Andrea embrassait très bien, Alexa sentait sa langue qui entrait dans sa bouche, jouait avec la sienne, avec douceur, délicatesse, et il fût pour elle évident qu’ils n’en resteraient pas là. Cependant, tout ceci n’était pas prudent, ils se connaissaient à peine, il ne servait à rien d’aller trop vite. Elle se détacha de lui, gentiment, sans brusquerie, et n’eut rien besoin de dire, Andrea semblait avoir compris. Il posa un regard lourd sur elle.
— Il n’est pas question que tu partes avant que tu me promettes qu’on va se revoir, tous les deux.
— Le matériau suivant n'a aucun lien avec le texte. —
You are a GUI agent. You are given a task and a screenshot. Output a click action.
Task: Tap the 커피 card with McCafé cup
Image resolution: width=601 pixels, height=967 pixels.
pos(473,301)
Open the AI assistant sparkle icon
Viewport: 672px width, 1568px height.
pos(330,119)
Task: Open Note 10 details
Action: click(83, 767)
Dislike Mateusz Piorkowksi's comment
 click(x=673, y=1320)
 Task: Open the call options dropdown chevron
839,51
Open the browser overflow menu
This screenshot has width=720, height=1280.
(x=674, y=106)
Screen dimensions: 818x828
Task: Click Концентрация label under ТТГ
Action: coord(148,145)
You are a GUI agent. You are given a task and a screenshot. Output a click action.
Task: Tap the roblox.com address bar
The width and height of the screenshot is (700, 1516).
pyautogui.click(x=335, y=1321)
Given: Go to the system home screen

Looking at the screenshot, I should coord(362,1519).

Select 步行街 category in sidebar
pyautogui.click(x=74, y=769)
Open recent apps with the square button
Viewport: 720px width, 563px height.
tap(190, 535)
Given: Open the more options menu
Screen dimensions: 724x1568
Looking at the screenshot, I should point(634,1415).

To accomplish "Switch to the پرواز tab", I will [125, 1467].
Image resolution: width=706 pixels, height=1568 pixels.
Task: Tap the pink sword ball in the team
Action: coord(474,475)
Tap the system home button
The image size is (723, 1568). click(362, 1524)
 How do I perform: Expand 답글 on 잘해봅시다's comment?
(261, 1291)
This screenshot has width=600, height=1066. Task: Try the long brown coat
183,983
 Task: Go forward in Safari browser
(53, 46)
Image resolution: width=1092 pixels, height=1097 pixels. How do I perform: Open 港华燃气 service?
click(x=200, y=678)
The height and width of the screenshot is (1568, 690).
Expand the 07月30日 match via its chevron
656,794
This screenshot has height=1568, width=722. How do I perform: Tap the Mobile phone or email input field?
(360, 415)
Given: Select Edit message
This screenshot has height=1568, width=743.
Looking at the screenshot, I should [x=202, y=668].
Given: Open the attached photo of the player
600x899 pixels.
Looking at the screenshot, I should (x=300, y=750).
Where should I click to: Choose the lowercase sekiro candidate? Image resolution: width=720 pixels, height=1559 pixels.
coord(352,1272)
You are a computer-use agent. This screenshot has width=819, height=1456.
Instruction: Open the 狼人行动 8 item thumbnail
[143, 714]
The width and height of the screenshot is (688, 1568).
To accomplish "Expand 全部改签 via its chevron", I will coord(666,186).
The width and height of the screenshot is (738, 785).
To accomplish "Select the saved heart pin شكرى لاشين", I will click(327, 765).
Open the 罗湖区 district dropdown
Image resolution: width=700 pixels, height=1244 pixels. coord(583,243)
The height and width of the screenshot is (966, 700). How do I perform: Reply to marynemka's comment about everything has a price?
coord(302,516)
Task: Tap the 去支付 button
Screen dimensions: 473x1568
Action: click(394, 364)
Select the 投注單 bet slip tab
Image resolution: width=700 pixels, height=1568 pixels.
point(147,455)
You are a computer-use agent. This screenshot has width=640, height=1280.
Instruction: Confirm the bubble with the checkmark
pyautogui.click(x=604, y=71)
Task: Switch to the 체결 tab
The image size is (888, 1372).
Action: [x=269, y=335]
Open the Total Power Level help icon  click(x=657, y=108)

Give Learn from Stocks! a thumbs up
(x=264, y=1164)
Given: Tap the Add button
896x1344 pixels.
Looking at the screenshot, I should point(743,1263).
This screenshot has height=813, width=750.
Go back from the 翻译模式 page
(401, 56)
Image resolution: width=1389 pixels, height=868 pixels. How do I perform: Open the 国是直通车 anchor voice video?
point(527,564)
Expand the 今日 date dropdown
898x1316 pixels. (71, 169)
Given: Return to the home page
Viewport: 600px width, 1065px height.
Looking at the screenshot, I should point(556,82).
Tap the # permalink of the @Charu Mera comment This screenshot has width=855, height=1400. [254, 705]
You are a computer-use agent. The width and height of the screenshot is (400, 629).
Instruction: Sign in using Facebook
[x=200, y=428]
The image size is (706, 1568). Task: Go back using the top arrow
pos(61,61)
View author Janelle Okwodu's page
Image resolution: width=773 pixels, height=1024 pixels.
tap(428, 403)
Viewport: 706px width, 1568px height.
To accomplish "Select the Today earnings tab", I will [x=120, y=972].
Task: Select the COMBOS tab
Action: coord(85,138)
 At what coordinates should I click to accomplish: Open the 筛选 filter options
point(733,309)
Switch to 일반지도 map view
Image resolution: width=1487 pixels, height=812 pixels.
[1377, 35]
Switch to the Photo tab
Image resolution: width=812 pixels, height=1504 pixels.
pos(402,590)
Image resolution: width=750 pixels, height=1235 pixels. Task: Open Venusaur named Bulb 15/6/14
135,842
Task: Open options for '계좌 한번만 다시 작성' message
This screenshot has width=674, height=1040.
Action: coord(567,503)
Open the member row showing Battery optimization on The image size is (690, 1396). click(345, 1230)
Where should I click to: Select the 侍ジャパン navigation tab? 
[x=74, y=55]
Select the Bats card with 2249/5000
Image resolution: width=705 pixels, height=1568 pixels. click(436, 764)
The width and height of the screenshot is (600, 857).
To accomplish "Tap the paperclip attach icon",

Alexa était estomaquée : il était clairement en train de mendier un rencard. Comme si ce n’était pas assez visible, il ajouta :
— S’il te plaît.
Elle sentait transparaître l’évidence : bien sûr qu’ils se reverraient.
— Prends mon numéro, ça sera plus simple, dit-elle avec un sourire qui, elle l’espérait, masquait un soupçon de nervosité dans sa voix.
Andrea s’exécuta. Ils avaient probablement encore beaucoup à dire, mais il était tard et mieux valait en rester là.
— Maintenant, viens, je te raccompagne, dit-il.
— OK, en voiture alors.
Le voiturier apporta le véhicule, une BMW grise. Alexa monta et indiqua à Andrea son adresse. Ils circulèrent en silence, dans l’habitacle flottait la question qu’Alexa se posait : l’inviterait-elle à venir chez elle ?
Andrea fut un parfait gentleman : en arrivant, il l’embrassa fugacement et lui souhaita bonne nuit. Alexa, toute transportée, ouvrit la portière, sortit, se dirigea vers son appartement. Un dernier signe de la main et Andrea disparut.